Selasa, 15 Agustus 2017

Agama dan Naluri


Beragama itu seperti halnya kita makan, tidur atau bereproduksi..., apa yang menjadi tata caranya adalah budaya sementara keinginan untuk makan, tidur, bereproduksi itu sendiri adalah naluri, instink (untuk mempertahankan hidup).

Beragama adalah satu sarana memenuhi naluri, instink kita mempertahankan-menguatkan diri dengan cara memanggil-menghidupkan kembali potensi-potensi agung-tinggi-mukjizat-ruh ketuhanan kita yang terpendam lama akibat semakin nyamannya hidup.
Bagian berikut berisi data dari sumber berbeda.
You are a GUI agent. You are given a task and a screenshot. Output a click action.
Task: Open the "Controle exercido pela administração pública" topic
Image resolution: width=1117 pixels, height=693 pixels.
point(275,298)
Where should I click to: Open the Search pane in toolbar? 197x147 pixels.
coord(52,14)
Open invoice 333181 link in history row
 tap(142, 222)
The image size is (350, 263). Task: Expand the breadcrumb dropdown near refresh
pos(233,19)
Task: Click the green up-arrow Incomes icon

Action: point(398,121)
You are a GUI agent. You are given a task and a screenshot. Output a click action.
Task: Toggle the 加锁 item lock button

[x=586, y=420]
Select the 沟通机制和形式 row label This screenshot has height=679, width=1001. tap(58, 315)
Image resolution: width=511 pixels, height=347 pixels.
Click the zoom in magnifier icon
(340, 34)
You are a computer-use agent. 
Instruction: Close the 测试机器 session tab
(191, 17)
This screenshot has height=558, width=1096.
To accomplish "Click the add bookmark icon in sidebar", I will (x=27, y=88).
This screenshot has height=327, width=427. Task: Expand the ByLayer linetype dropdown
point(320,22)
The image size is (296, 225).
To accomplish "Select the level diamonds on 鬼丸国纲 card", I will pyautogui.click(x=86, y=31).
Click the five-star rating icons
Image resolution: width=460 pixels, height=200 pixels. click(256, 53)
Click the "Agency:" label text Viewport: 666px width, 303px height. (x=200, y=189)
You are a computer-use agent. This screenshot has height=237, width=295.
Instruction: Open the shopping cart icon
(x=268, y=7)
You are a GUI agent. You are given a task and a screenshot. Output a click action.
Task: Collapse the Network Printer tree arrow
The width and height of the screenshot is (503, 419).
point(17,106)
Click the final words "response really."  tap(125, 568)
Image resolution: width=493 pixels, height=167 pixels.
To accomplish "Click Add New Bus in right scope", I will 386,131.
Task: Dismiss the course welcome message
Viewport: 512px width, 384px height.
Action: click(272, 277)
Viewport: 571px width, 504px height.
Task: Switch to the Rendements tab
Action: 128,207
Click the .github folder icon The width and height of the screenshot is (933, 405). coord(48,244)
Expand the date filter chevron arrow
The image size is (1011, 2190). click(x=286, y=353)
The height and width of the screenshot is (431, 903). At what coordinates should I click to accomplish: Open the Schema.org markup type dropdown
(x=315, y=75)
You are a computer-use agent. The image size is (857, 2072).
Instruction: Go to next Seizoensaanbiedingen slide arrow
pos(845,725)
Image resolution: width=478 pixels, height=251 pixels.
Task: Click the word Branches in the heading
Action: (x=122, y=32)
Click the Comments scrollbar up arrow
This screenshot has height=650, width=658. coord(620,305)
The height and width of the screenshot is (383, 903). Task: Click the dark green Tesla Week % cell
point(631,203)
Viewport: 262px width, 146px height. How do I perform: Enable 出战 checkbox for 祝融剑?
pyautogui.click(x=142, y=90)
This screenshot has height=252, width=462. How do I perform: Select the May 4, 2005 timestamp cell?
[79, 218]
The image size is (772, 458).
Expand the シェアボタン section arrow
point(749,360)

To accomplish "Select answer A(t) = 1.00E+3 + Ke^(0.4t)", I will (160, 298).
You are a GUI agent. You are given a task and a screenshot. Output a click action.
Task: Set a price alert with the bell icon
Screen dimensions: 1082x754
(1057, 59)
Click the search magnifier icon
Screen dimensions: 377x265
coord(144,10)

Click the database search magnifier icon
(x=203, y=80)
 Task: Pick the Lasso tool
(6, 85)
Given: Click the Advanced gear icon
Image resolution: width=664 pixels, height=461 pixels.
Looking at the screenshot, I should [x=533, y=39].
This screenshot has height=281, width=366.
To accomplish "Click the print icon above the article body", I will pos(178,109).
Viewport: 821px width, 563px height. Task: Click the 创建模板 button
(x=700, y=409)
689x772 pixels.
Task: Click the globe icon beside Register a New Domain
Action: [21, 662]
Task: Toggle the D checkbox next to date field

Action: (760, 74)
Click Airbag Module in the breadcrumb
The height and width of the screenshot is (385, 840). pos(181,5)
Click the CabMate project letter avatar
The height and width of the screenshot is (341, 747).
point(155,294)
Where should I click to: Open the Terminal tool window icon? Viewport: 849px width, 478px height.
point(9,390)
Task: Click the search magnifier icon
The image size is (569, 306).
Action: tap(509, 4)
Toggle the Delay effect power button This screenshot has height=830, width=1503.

Untuk setiap potensi yang berhasil dihidupkan-dipanggil kembali, akan membuat kita lebih kuat, lebih pandai, lebih benar, lebih mampu menghadapi tantangan hidup.

Sayang sekali, banyak orang beragama sekarang terlalu berfokus pada sisi budayanya, bukan pada esensi-tujuan hakiki yang ingin dicapainya, sisi spiritualnya. Akibatnya, beragama tidak lagi mampu menghubungkan kita dengan "sangkan-asal-fitrah" kita, mengaktifkan kembali potensi-potensi agung-tinggi-mukjizat-ruh ketuhanan kita, justru sebaliknya, menjadi tirai penghalang, pelemah bahkan pembunuhnya.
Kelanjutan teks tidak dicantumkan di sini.